[Records supplied]
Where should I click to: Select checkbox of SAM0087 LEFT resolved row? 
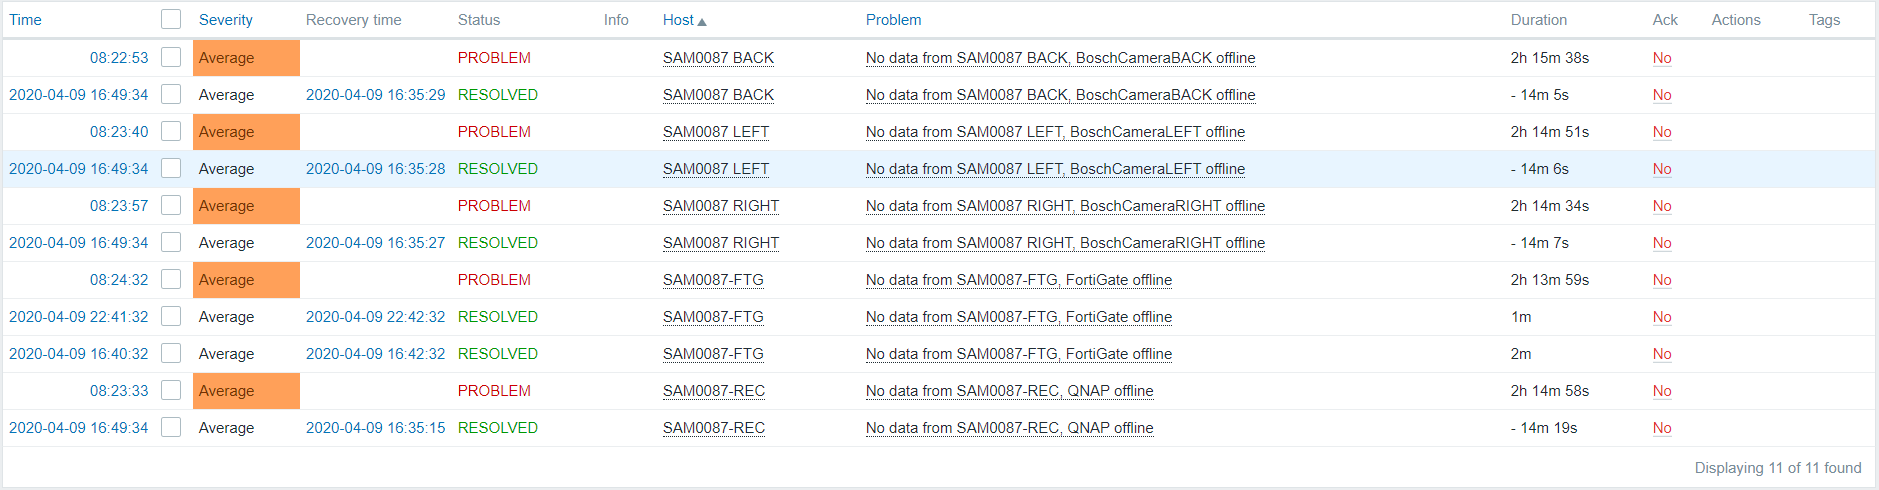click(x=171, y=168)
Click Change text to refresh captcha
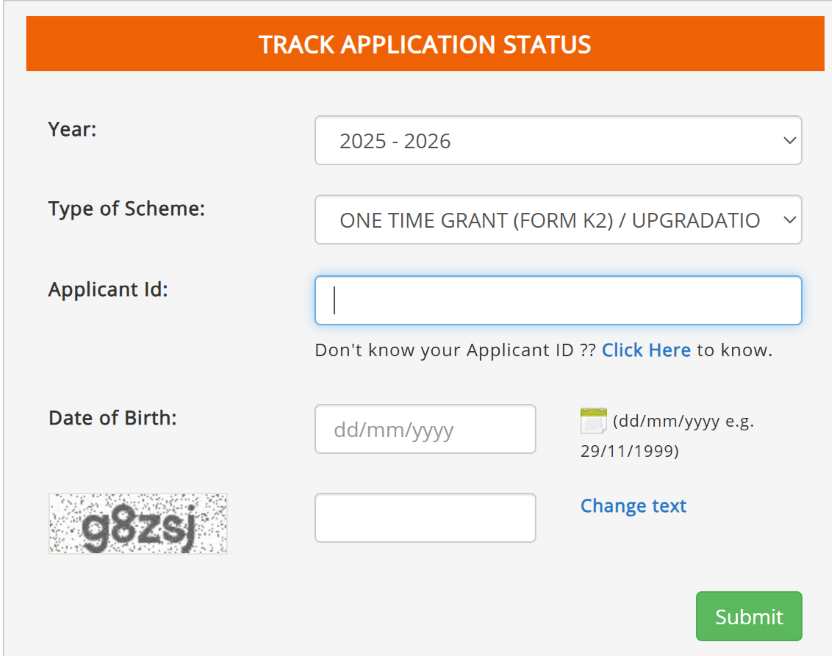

--

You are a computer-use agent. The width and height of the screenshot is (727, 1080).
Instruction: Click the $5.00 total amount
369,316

[Task goal] Write out the lines from the one containing "Where should I" through the one containing "Click Change text to refresh captcha", copying each exactly. Leave the pictures out of your answer.

[Worked solution]
Where should I click to: Select checkbox of SAM0087 LEFT resolved row? 
click(x=171, y=168)
Click Change text to refresh captcha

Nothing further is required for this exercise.